It’s Like David and Goliath But Without David
Epic Games has been making big moves lately. Between Fortnite’s gargantuan success and the launch of the Epic Games store, Tim Sweeney and crew are de-throning a lot of established gaming monarchies. Sweeney recently spoke out about these big moves in an interview with MCVUK Magazine.
I think the game business will change more in the next five years than the past ten. The last remnants of the old retail model of gaming are falling apart, and the biggest successes are fast-moving indies and fast-moving big competitors – exemplified by Fortnite and Apex Legends. All of the old decisions need to be revisited. We built the technology long before we had a business model supporting it. Fortnite accelerated everything by bringing in the large audience of engaged gamers required for a successful storefront launch, and the e-commerce economies of scale for an 88-12 per cent revenue-sharing model. Yes, we’ve worked to ensure it’s genuinely worthwhile for developers to move to the Epic Games store. Fortnite’s success has given Epic significant latitude to help developers. We’re giving game developers and publishers the store business model that we’ve always wanted as developers ourselves. There is no hope of displacing a dominant storefront solely by adding marginally more store features or a marginally better install experience. These battles will be won on the basis of game supply, consumer prices, and developer revenue sharing.
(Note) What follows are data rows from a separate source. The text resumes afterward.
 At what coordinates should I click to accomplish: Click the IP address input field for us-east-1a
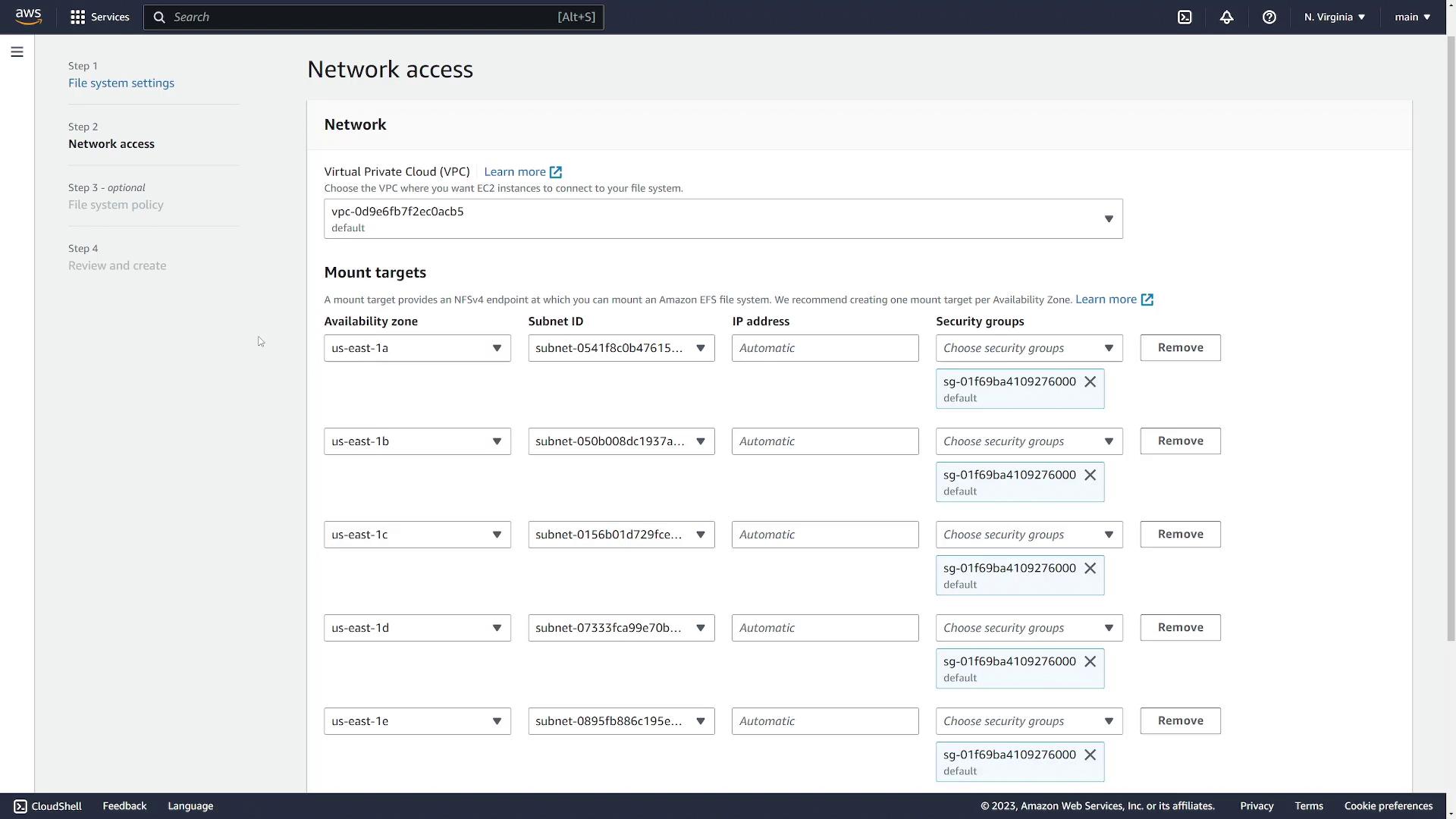[x=825, y=347]
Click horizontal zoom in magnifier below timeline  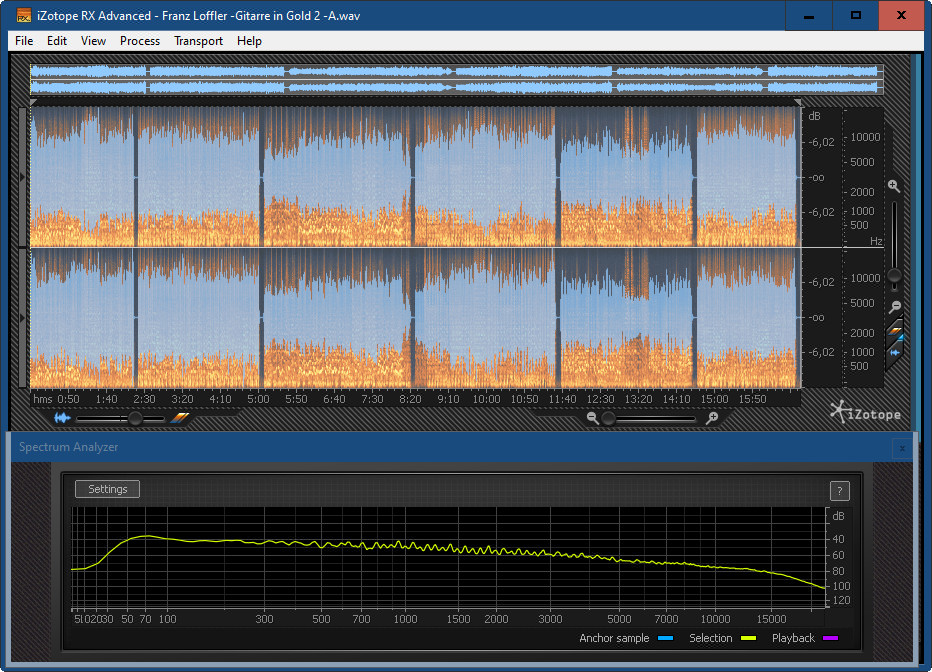(711, 419)
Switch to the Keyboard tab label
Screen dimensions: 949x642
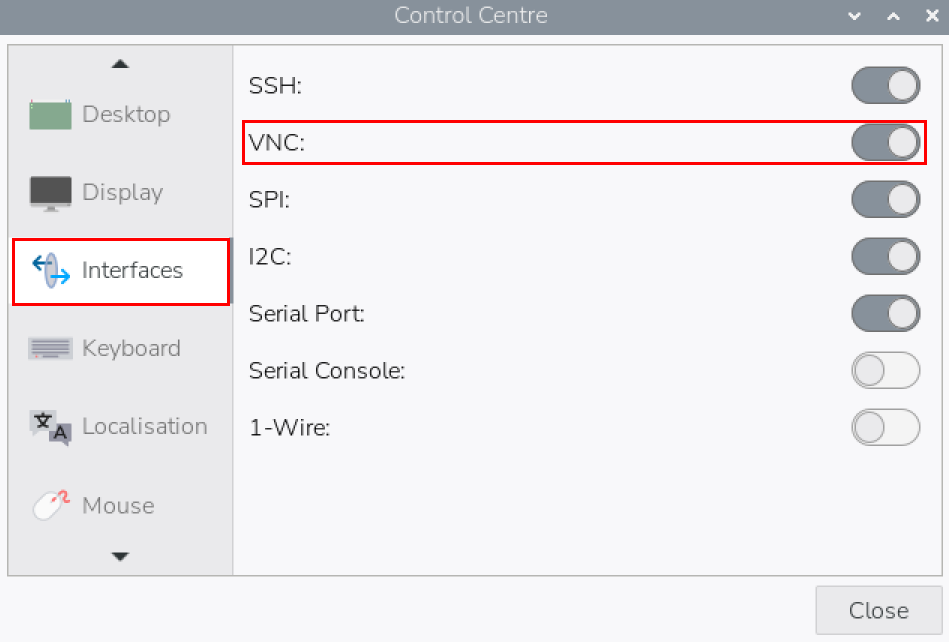131,348
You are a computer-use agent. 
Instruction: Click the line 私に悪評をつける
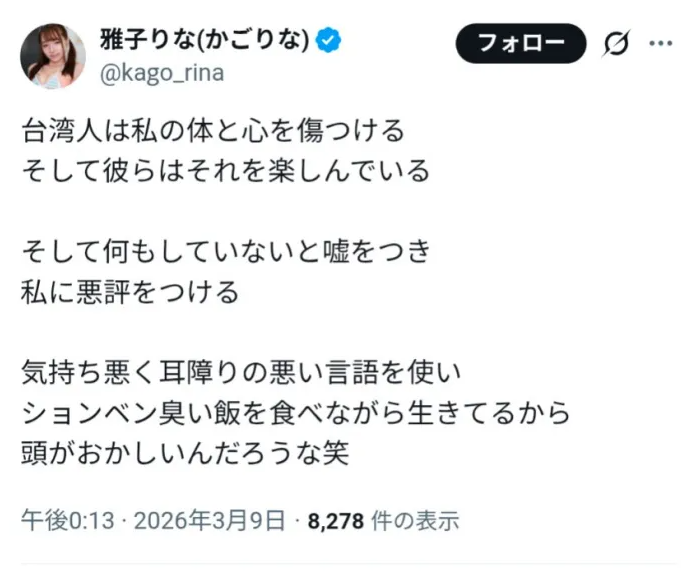click(x=130, y=292)
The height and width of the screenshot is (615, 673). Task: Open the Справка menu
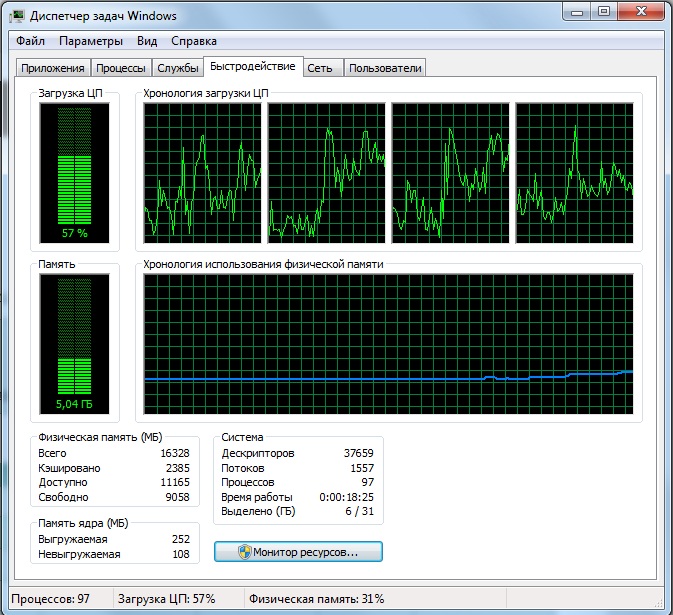click(194, 42)
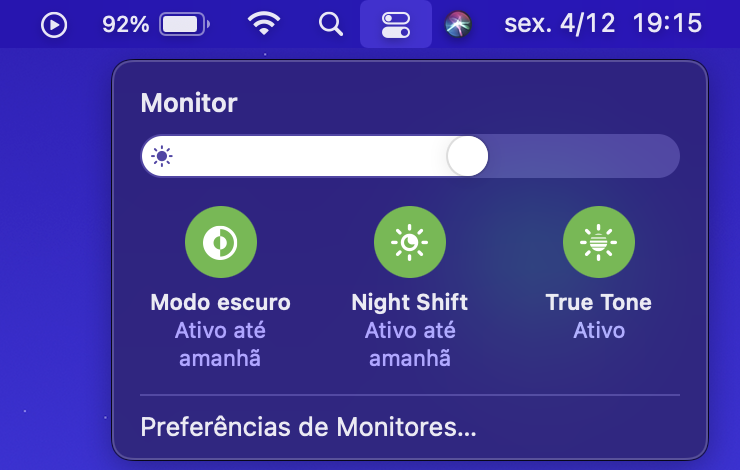Image resolution: width=740 pixels, height=470 pixels.
Task: Click the 92% battery percentage text
Action: (126, 25)
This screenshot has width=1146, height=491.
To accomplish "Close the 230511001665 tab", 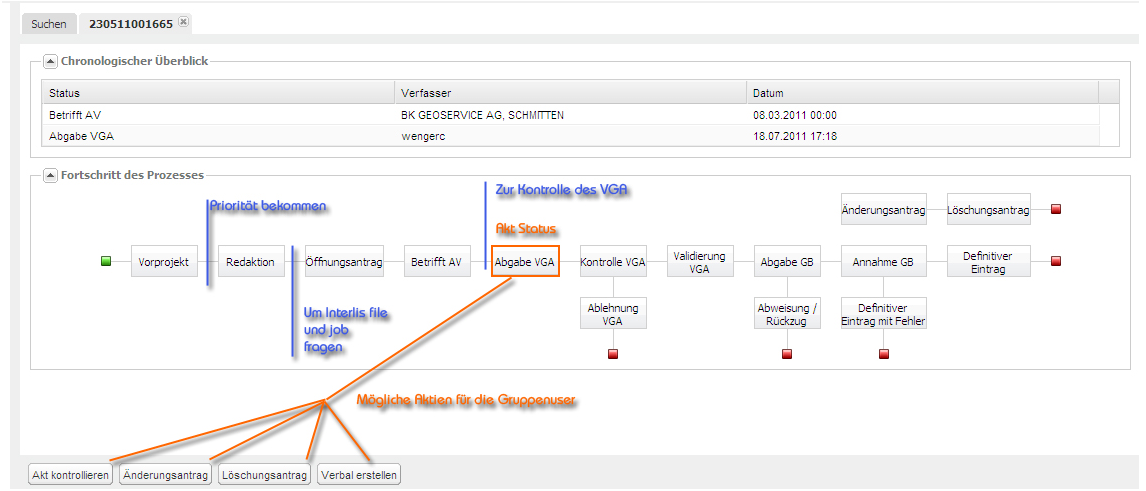I will pyautogui.click(x=183, y=22).
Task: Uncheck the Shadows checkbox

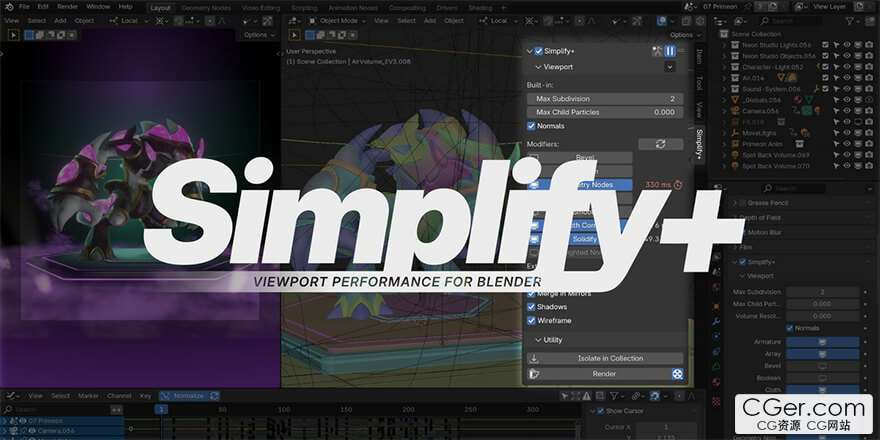Action: tap(531, 307)
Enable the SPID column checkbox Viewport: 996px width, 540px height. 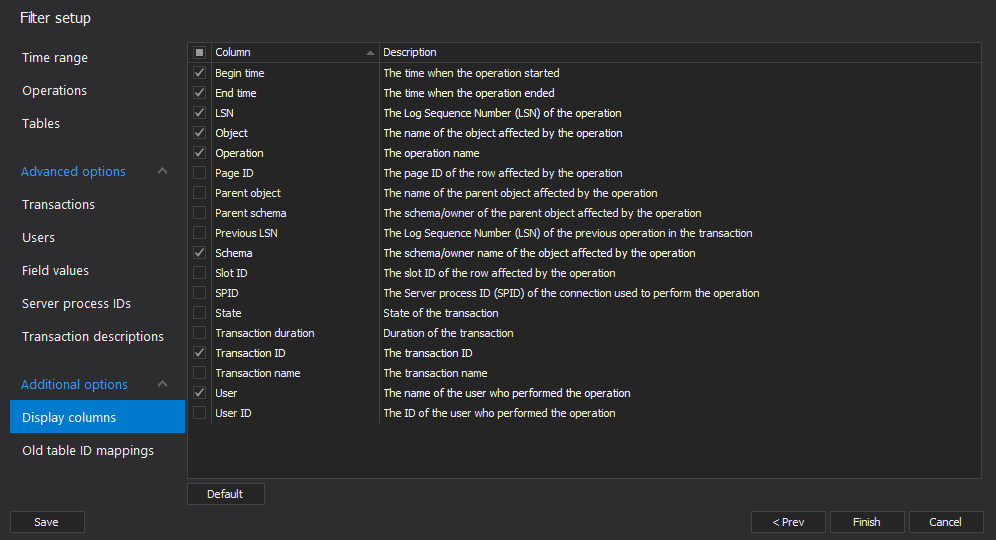coord(199,292)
Sweeney can talk all he wants about changing the future and shaking things up. That 88/12 revenue split is more or less the poisoned knife in Steam’s back. If they don’t make massive adjustments to their business model, guys like Sweeney are going to bleed them out fast. No creator on Earth is happy about giving up a third of their income to their distributor. Those numbers only make sense as long as you’ve got zero competition. Anything else is utterly unsustainable.